- _Exercise requirements_
Rewrite the rows starting with the line that contains "Task: Focus the" and continuing through the line that contains "The image size is (1094, 459). 487,157" as a numbered list, leaving out blank lines. Include both of those lines and nothing outside that range.
## Begin Data excerpts
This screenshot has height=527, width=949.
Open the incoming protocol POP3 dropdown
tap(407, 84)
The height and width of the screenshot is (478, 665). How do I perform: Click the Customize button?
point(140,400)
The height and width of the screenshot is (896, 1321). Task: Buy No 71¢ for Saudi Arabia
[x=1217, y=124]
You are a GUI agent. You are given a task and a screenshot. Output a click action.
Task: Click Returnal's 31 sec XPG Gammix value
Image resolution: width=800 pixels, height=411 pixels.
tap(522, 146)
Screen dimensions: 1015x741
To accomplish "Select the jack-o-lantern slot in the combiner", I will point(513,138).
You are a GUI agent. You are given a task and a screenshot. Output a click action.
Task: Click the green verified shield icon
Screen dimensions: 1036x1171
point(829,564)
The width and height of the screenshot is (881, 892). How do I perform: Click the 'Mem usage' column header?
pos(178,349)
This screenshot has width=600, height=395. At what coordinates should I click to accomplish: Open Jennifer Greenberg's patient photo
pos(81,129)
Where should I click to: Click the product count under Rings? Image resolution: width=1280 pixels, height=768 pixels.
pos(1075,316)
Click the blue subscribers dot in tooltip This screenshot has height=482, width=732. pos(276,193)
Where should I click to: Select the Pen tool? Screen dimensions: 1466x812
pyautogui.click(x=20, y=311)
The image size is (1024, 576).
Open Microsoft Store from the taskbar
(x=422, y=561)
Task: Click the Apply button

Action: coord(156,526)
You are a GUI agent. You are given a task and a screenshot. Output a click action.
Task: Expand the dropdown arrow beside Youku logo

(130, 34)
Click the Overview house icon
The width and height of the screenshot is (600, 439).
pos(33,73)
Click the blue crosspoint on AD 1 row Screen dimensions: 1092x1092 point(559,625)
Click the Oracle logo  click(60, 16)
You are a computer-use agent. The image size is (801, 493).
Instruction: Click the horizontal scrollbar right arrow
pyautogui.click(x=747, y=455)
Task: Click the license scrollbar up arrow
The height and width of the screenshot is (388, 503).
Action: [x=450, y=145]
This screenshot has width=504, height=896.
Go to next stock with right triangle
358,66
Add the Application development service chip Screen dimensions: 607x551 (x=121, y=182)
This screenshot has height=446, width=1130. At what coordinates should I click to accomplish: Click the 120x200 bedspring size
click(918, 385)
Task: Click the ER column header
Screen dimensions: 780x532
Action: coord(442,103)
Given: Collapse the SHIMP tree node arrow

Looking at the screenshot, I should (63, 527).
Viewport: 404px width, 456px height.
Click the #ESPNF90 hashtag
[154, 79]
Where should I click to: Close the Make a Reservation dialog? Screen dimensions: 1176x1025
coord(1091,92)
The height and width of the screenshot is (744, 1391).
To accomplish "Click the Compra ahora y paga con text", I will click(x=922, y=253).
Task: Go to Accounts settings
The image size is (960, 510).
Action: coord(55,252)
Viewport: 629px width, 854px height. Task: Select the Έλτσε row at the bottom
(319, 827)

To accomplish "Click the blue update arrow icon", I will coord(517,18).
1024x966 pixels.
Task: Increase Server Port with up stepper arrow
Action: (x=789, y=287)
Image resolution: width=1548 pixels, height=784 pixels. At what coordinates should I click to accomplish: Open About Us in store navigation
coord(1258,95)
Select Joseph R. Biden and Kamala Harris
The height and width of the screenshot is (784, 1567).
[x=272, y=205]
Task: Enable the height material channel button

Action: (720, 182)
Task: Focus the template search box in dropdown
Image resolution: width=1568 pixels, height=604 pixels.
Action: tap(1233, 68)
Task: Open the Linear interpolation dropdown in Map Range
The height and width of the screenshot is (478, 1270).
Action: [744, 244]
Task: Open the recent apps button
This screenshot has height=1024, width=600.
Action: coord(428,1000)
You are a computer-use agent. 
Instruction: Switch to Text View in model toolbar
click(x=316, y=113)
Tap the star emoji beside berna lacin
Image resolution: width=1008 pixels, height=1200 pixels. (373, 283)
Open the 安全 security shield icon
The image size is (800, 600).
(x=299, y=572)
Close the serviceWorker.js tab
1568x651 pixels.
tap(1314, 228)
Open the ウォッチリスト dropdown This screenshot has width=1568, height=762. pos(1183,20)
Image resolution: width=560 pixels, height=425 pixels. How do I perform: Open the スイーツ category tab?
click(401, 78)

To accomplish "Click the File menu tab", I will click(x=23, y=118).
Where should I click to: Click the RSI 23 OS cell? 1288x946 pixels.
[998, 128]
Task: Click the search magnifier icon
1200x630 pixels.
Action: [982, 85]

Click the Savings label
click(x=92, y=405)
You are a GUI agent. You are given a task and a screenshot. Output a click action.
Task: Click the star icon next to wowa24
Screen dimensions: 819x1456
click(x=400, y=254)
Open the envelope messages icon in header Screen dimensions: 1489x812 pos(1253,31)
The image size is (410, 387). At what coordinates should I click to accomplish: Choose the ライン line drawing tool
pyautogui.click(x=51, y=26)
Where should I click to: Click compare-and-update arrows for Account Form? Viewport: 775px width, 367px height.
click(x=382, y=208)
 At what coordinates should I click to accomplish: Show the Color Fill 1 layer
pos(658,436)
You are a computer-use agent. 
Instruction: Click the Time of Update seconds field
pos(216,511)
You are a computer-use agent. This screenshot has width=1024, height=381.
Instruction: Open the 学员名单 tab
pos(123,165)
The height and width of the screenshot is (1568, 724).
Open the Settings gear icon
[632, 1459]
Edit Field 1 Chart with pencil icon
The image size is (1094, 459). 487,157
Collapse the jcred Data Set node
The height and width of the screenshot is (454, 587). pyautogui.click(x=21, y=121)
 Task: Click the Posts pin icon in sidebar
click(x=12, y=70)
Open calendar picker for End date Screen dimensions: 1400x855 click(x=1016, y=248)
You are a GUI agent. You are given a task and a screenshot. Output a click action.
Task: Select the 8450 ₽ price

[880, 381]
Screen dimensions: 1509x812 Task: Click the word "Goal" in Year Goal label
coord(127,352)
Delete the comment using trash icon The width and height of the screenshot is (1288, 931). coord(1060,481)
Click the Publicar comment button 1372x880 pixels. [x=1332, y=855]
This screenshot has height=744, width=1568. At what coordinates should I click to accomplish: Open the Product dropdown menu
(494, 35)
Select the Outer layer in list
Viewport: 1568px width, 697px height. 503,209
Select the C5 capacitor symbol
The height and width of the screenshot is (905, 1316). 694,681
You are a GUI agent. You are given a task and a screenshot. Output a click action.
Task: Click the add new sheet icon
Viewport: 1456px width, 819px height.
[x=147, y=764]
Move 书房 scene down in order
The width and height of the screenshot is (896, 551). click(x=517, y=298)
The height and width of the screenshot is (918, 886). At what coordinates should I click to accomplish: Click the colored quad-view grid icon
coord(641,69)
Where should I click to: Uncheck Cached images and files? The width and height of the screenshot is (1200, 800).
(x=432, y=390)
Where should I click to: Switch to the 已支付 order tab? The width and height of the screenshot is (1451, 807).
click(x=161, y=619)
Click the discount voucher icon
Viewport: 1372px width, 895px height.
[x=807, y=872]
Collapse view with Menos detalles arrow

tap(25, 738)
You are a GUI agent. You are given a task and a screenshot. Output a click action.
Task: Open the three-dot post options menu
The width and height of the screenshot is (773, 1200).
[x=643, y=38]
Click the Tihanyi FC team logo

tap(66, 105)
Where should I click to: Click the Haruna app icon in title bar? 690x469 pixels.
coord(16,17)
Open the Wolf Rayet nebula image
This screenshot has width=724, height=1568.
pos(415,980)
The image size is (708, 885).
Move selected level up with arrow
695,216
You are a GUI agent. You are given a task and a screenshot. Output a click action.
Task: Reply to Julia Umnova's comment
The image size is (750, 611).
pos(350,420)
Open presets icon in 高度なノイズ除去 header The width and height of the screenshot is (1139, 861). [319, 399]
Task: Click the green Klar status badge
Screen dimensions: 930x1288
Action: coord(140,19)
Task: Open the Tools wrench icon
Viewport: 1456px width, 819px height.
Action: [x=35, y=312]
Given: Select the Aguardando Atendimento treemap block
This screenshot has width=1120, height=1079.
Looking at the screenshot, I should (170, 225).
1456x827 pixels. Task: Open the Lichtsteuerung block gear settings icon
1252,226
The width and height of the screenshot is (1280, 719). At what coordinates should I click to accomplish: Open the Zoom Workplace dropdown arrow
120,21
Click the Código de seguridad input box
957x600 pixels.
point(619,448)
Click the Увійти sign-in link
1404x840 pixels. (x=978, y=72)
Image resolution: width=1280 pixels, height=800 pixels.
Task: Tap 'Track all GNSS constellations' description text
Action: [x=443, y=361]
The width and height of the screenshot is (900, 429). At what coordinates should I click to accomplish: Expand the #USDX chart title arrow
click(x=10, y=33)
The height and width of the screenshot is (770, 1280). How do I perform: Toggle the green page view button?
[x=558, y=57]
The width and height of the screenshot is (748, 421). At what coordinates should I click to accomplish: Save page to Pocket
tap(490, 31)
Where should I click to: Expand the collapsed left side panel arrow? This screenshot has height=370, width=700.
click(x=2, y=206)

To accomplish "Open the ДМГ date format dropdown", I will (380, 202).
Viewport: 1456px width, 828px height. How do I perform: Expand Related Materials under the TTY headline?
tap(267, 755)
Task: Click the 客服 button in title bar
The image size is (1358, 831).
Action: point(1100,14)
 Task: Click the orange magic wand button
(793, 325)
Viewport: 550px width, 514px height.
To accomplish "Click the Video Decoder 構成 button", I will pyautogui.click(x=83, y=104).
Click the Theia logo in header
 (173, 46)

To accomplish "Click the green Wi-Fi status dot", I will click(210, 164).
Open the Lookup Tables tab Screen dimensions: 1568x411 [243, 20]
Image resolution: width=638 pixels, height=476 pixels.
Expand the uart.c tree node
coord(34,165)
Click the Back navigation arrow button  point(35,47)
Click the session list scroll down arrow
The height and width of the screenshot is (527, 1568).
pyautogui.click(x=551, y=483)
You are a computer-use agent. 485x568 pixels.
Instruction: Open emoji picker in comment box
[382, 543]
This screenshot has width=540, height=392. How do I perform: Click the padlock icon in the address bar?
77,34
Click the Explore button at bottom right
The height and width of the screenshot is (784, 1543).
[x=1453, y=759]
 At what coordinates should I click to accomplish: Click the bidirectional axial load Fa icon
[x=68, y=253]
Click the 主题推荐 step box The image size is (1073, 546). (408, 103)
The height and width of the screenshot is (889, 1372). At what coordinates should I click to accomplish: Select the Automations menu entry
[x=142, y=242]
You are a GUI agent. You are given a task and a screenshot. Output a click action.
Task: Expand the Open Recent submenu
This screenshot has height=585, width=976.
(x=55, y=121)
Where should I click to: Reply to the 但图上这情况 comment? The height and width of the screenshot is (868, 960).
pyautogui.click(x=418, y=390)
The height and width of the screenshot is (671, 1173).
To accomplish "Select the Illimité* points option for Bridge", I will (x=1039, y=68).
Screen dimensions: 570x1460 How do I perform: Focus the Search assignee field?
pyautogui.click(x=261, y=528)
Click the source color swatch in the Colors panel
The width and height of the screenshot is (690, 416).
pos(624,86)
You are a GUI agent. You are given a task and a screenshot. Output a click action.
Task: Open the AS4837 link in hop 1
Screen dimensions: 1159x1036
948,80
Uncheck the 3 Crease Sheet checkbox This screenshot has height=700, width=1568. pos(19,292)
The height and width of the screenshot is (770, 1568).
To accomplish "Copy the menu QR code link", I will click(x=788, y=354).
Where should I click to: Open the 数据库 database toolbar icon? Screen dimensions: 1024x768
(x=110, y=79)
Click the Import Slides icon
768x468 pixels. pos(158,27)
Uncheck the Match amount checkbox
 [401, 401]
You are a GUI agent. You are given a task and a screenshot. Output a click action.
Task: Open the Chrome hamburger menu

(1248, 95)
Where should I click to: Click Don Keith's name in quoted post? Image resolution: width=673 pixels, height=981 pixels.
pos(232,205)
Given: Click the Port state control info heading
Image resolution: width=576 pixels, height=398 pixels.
## End Data excerpts
- _Solution to this problem_
1. Task: Focus the template search box in dropdown
2. Image resolution: width=1568 pixels, height=604 pixels.
3. Action: tap(1233, 68)
4. Task: Open the Linear interpolation dropdown in Map Range
5. The height and width of the screenshot is (478, 1270).
6. Action: [744, 244]
7. Task: Open the recent apps button
8. This screenshot has height=1024, width=600.
9. Action: coord(428,1000)
10. You are a computer-use agent. 
11. Instruction: Switch to Text View in model toolbar
12. click(x=316, y=113)
13. Tap the star emoji beside berna lacin
14. Image resolution: width=1008 pixels, height=1200 pixels. (373, 283)
15. Open the 安全 security shield icon
16. The image size is (800, 600).
17. (x=299, y=572)
18. Close the serviceWorker.js tab
19. 1568x651 pixels.
20. tap(1314, 228)
21. Open the ウォッチリスト dropdown This screenshot has width=1568, height=762. pos(1183,20)
22. Image resolution: width=560 pixels, height=425 pixels. How do I perform: Open the スイーツ category tab?
23. click(401, 78)
24. To accomplish "Click the File menu tab", I will click(x=23, y=118).
25. Where should I click to: Click the RSI 23 OS cell? 1288x946 pixels.
26. [998, 128]
27. Task: Click the search magnifier icon
28. 1200x630 pixels.
29. Action: [982, 85]
30. Click the Savings label
31. click(x=92, y=405)
32. You are a GUI agent. You are given a task and a screenshot. Output a click action.
33. Task: Click the star icon next to wowa24
34. Screen dimensions: 819x1456
35. click(x=400, y=254)
36. Open the envelope messages icon in header Screen dimensions: 1489x812 pos(1253,31)
37. The image size is (410, 387). At what coordinates should I click to accomplish: Choose the ライン line drawing tool
38. pyautogui.click(x=51, y=26)
39. Where should I click to: Click compare-and-update arrows for Account Form? Viewport: 775px width, 367px height.
40. click(x=382, y=208)
41.  At what coordinates should I click to accomplish: Show the Color Fill 1 layer
42. pos(658,436)
43. You are a computer-use agent. 
44. Instruction: Click the Time of Update seconds field
45. pos(216,511)
46. You are a computer-use agent. This screenshot has width=1024, height=381.
47. Instruction: Open the 学员名单 tab
48. pos(123,165)
49. The height and width of the screenshot is (1568, 724).
50. Open the Settings gear icon
51. [632, 1459]
52. Edit Field 1 Chart with pencil icon
53. The image size is (1094, 459). 487,157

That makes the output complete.